Sad, generous, valiant, tired ephemeron!
Had we but coined the vision when it shone
We, too, had ruled, and mocked the dispossessed.
Well! we have rags, the prudent have the riches--
We have not lived as wisely as the rest.
They squeezed us, and forgot: your Je m'en fiche's
Struck in too bloodily to pass for fun.
Our bread was nibbled by the water-witches,
All that we have is given, and is gone.
Some penny, wheedled for a currant bun,
Some shirtless, soapless starveling, uncaressed,
Still thanks us for, but not our fed ambitious--
We have not lived as wisely as the rest.
ENVOI
Prince, lift your heart up out of Acheron,
Death bows us gravely to that cleaner test.
Yea! when all books are closed, all races run,
We may have lived as wisely as the rest.
THE LOST BALL
(A golfing rhapsody suggested by "The Lost Chord.")
Playing one day at the seaside, I was topping my balls on the tees,
And the sand and the bent were littered with fragments of double D's;
Piffle supreme I was playing, and varying "slice" with "pull,"
But I hit one ball a wallop like a kick of a Spanish bull.

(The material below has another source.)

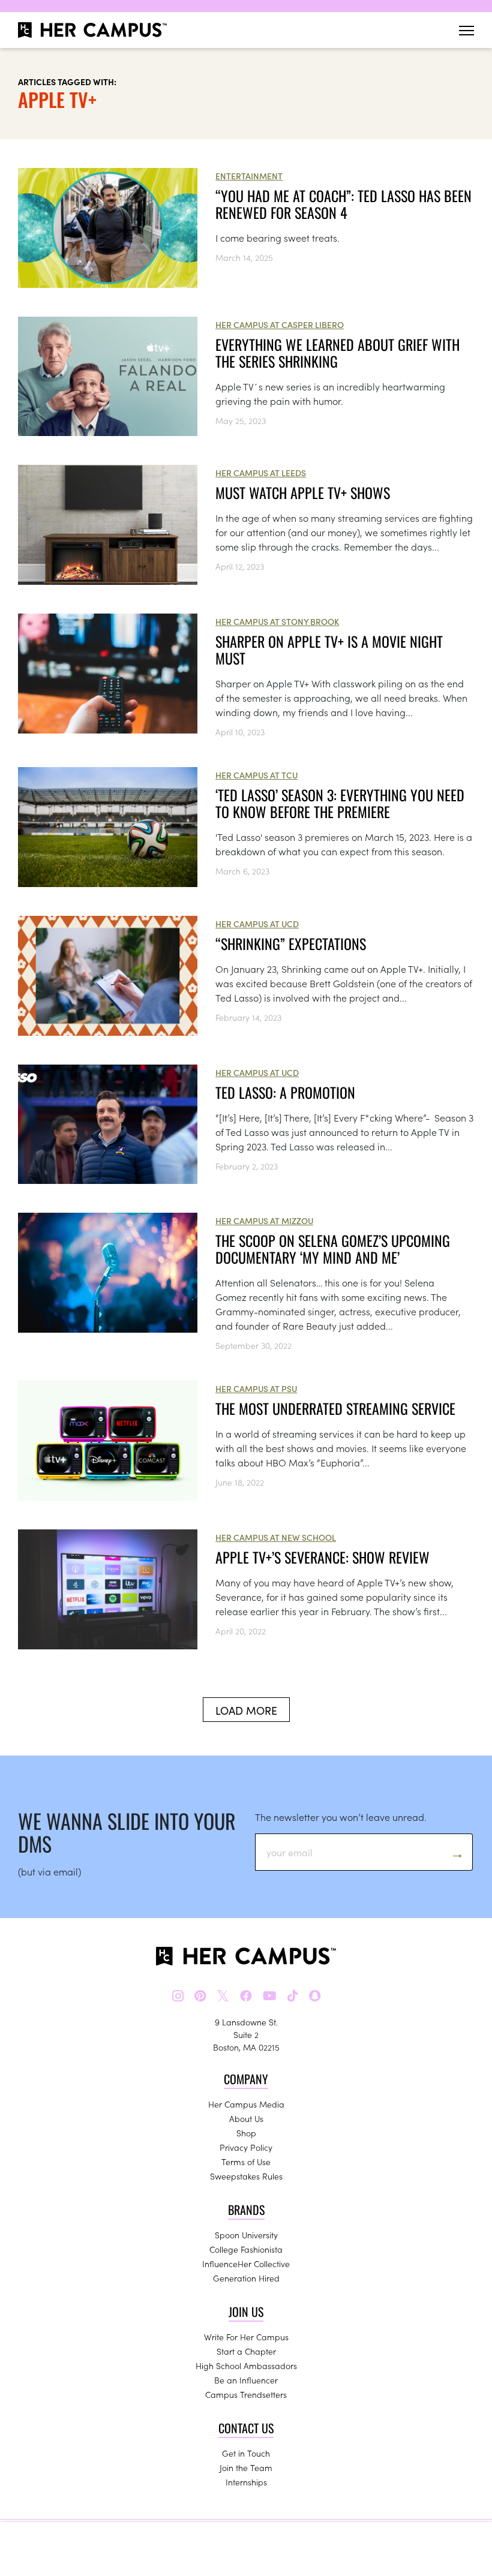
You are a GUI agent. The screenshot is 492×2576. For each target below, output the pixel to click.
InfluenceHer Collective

It whistled its way towards Heaven in a rocket's magic flight;
It cancelled the crimson sunset like the shroud of a moonless night;
It knocked the paint off a rainbow and scattered the stars like bees;
And sped thro' the stellar spaces as tho' it would never cease.
It looped the loop like Pégoud in parabolic curves;
It was salve to my wounded feelings and balm to my ruffled nerves;
It clove my opponent's gizzard like the stab of a Lascar's knife;
And produced the hardest swearing I have ever heard in my life.
I have sought in the bent and the bushes that one magnificent ball;
It may be Antartic crystals were broken by its fall;
It may be that Death as Caddy may light on the spot it fell;
I may have holed out in Heaven or find myself trapped in Hell.